Shortly after he moved in, Neil noticed there were several young males, some black and some white, hanging around the neighborhood with nothing to do. They would sometimes get into mischief like hanging out on private lawns or annoying the neighbors. Knowing that kids did not want to stay in the house all day, he wondered, “What sorts of engagement can we do with kids on the street?”

One incident became a catalyst for the creation of the bike repair shop. A group of fourth and fifth grade boys threw a rock through the window of an abandoned house near Neil’s property which was owned by the church. In a show of restorative discipline, the pastor of the church, the police, and the boys’ mothers agreed that to address and restore their error, the kids would go to Avondale’s Vacation Bible School and help to repair the window. The boys followed through on their agreement. When they showed up for Vacation Bible School the following week, they were disappointed to learn it was over. Neil could see they wanted more structured activities.

Rather than wondering about possibilities too far out of his reach and thinking about the obstacles he faced in creating a structured activity, Neil started with what he had – a garage and a skill set with bikes. Neil knows how to fix bikes because his dad was “into bikes, so he always worked on them.” He applied for and received a grant to start a bike repair shop in his garage. The shop opened in 2019. Neighborhood kids could get a bike if they worked to fix it. In order for kids to get a bike, Neil said, “You have to have a tool in your hand.” Boys and girls participate in the program. In fact, Neil recalled, “Girls from Southside Middle were some of the best mechanics.”

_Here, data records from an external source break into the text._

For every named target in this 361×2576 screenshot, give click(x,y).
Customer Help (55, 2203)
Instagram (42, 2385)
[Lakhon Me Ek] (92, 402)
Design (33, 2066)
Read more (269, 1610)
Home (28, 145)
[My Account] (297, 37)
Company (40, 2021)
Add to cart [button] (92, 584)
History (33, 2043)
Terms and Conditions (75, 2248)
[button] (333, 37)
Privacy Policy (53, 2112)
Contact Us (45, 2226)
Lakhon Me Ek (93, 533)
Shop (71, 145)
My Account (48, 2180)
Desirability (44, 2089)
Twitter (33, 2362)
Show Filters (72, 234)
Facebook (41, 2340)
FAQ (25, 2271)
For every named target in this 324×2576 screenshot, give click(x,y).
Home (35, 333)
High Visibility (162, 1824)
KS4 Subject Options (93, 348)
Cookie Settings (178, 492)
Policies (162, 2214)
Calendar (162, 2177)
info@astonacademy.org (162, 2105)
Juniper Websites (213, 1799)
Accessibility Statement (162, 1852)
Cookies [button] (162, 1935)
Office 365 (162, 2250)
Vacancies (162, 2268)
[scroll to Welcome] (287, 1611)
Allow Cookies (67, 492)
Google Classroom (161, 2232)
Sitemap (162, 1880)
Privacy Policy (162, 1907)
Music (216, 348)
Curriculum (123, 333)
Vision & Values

Neil holding a photograph of the first group of “bike shop kids.” (2019)

Neil Kring understands what it means to be a community advocate. He is not a savior or a fixer; he is a collaborator. He lives in and loves his community and asks, “Is there something we could do together?” During the height of COVID, he met with neighbors to think about how to develop a strategy to reduce drug overdoses. He took a community organizing course through Harvard University. In 2021, the group advocated for a 24-hour crisis center to be built on the southside. Neighbors showed up for city council meetings and told their stories. Their efforts paid off. A crisis center is set to be finished in their community in the spring of 2024.

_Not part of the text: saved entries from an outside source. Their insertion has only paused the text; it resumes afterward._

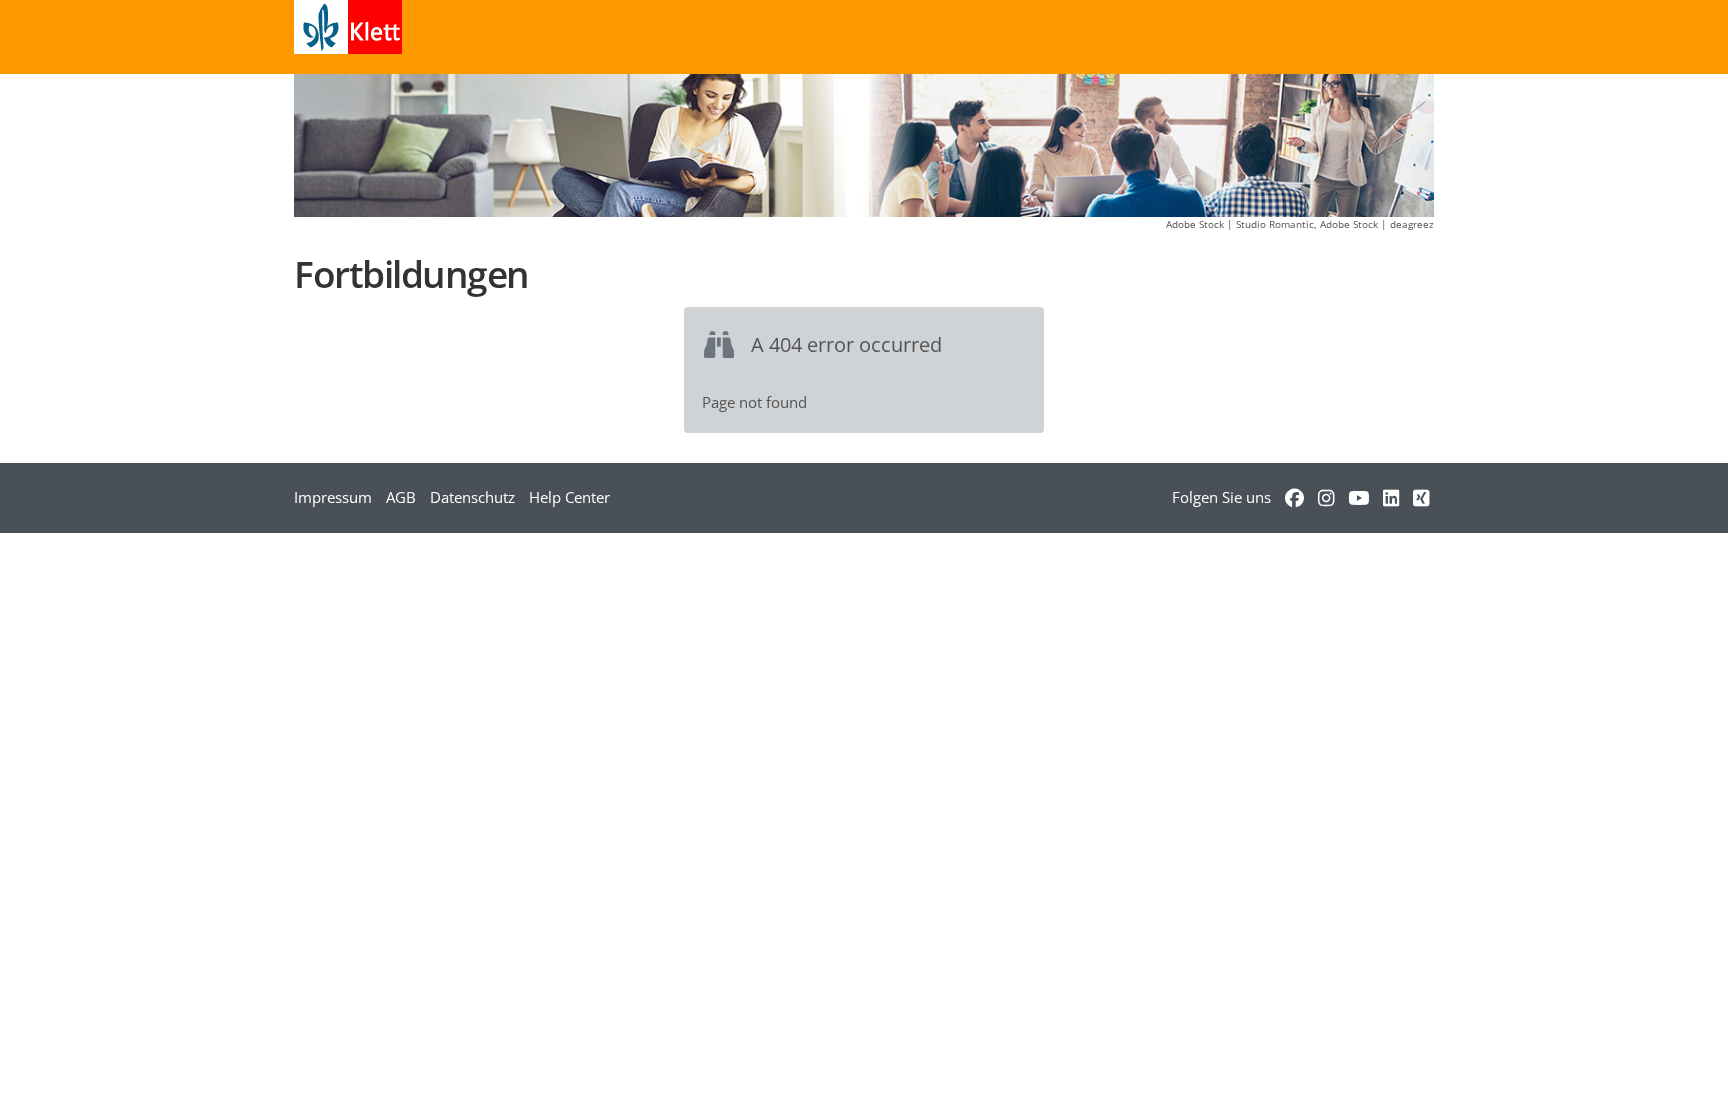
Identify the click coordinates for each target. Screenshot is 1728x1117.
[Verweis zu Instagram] (1326, 497)
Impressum (333, 497)
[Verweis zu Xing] (1421, 497)
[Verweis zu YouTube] (1358, 497)
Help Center (569, 497)
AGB (401, 497)
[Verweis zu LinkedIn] (1391, 497)
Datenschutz (472, 497)
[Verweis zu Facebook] (1294, 497)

Neil is quick to point out that he doesn’t work alone. He was recently trained through the Credible Messenger Approach which trains community members, some who are formerly incarcerated, how to engage with kids who are likely to engage in the criminal justice system. Neil and 25 community members, most of whom were from the historically Black Industry neighborhood, collaborated with judges, the 8twelve Coalition, and other community members.

It’s appropriate that Neil operates a bike repair shop because, as the saying goes, his wheels are always spinning. He has a dream of taking the bike shop into schools as an alternative learning opportunity or running an after-school bike club. Another item on his agenda is to collaboratively address the question, “How do we get kids to engage with leaders about education?”

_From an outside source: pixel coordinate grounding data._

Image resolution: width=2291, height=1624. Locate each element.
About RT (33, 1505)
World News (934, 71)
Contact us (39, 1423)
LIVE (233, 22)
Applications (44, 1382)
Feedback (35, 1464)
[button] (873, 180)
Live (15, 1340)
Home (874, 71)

Regarding his approach to community organizing, Neil asserted, “We’re not going to do things for people; we’re gonna do things with them.”

Some of the vegetables in Neil’s garden.

Neil loves his neighborhood. He explained, “It’s real easy to make connections with people here. Not as many people have air conditioners and people hang out in their driveways.” He’s always learning. I asked him about his massive garden. He explained he had no prior gardening skills but learned during the height of the COVID period because “I couldn’t sit in the house.” He now grows flowers, asparagus, and lots of really hot ghost peppers.

As if to accentuate Neil’s community involvement, while we ended our conversation, a group of three neighborhood boys rode their bikes across the parking lot, waved hello to Neil and gathered around the basketball hoop. Neil asked one of the boys if he still planned to perform at an evening performance, nodded to the driver, and stayed around to chat with the boys as I drove away.